Author: William J. Mann
Publisher: Open Road Media
Pages/Word Count: 352 Pages
Rating: 4 Stars
Blurb: This stunning slice of gay life at the turn of the millennium introduces thirtysomething Jeff O’Brien. After six years, his lover, Lloyd, has just announced that the passion between them has died. Terrified of ending up alone, Jeff turns his eye toward other men. But the anonymous, impersonal encounters leave him feeling sordid and used. In search of love during this “last summer in which I am to be young,” he finds romance with a beautiful houseboy named Eduardo. At twenty-two, Eduardo is the same age Jeff was when he began a relationship with the older David Javitz, a leading activist now gravely ill with AIDS. But David became more than a lover to Jeff, who wasn’t yet out of the closet. He was his mentor and cherished friend.
Narrated by Jeff, who’s caught between the baby boomers and generation X, the novel shuttles between summers in Provincetown and winters in Boston. The Men from the Boys is about the illusive nature of love and desire—“the magic that happens across a dance floor,” leaving you “forever young.”
Review: William J. Mann’s The Men From the Boys is a novel that is, at once, both surface and substance. Written in the mid-90s, the story is narrated by journalist and aspiring novelist Jeff O’Brien, a man who is aging out of the system, as it were. Jeff is thirty-something now; not young, not old by any definition of the word, but in a limbo, and Jeff is on a journey to discover what separates the men from the boys—which isn’t always evident as this novel unfolds. Men will be boys, as the saying goes.
Mann’s novel explores what it means to be gay in the midst of the AIDS pandemic; what it means when the bloom of youth is faded and no longer guarantees a pick up when Jeff goes out tricking; what it means to watch friends and ex-lovers die. On its surface this novel is about the pursuit of sex—one night stands, anonymous blow jobs at highway rest stops, open relationships and falling in and out of love from one encounter to the next. It’s in this aspect of the novel that one might assume Jeff is a narcissistic and rather monotone character, one-dimensional and lacking in any sort of depth. Unless one can look at Jeff and see oneself in Jeff’s feelings and behaviors, it may be difficult at times to relate to him in any sort of meaningful way. Fortunately, however, The Men From the Boys does have some substance to it as well, which ultimately is what saves it from becoming too near a caricature of itself.
The substance of this novel centers around the depth and breadth of relationships—strong friendships, the meaning of family, and what it means to love and be committed to someone but still seek sex from strangers and other lovers. The Men From the Boys isn’t a book about sexual infidelity but about emotional infidelity, about what happens when what was supposed to be one night with a stranger becomes complicated by feelings of want and need and affection. Jeff and his lover Lloyd have been together for six years and have opened up their relationship, by mutual agreement, which is all well and good until it’s not so uncomplicated anymore. Twenty-two year old Eduardo was supposed to be nothing more than a trick, but as he and Jeff spend more time together in Provincetown in the summer of 1994, life for Jeff and Lloyd begins to change in significant ways. Surrounded by a group of friends, many of whom are insignificant to the core plot, Jeff and Lloyd are two men who are attempting to navigate their way through growing up after thirty.
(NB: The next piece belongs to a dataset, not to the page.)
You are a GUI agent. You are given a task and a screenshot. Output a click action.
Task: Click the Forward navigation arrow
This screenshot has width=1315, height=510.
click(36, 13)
One character who is wholly significant to The Men From the Boys is David Javitz, Jeff and Lloyd’s dearest friend, Jeff’s mentor and ex-lover. Javitz is the older of the three men by more than a few years, and there’s a true sense that Javitz has seen and done it all. He is the man who is in a near constant cycle of teaching Jeff what it means to be gay, what it means to be a lover, what it means to be passionate, and, ultimately, what it means to be facing one’s own mortality. Javitz is in the process of dying of AIDS, the process meaning that his body is slowly succumbing to a number of health issues that are symptomatic of the disease. Having AIDS, however, doesn’t keep Javitz from having unprotected sex with random men in the dunes of Provincetown, and it was this plot element—whose responsibility is it to ensure condom use? Should a man who’s infected reveal that he’s infected?—that, above all other things, resonated with me and caused me to wonder at the relevance of the debate yet today.
The Men From the Boys is, by turns, superficial, poignant, and provocative, reading like a memoir or a man’s deepest sexual fantasies, perhaps both. It’s written in flashbacks, which I felt tended to lend a repetitious note to certain points and was a bit jarring, the feeling that I’d already read something before. There are times the characters challenge, times they’re disagreeable, times their actions seem pathetic, times the story is entirely sympathetic and touching. Jeff isn’t always a likeable narrator, there are times throughout when the characters feel little more than stereotypical, but these challenges are what make this book notable. Flaws make us human, archetypes are that because they all began as someone’s reality, and what ultimately separates the men from the boys? I’m not sure these men know the answer to that quite yet, but the question was well worth exploring in Mann’s novel.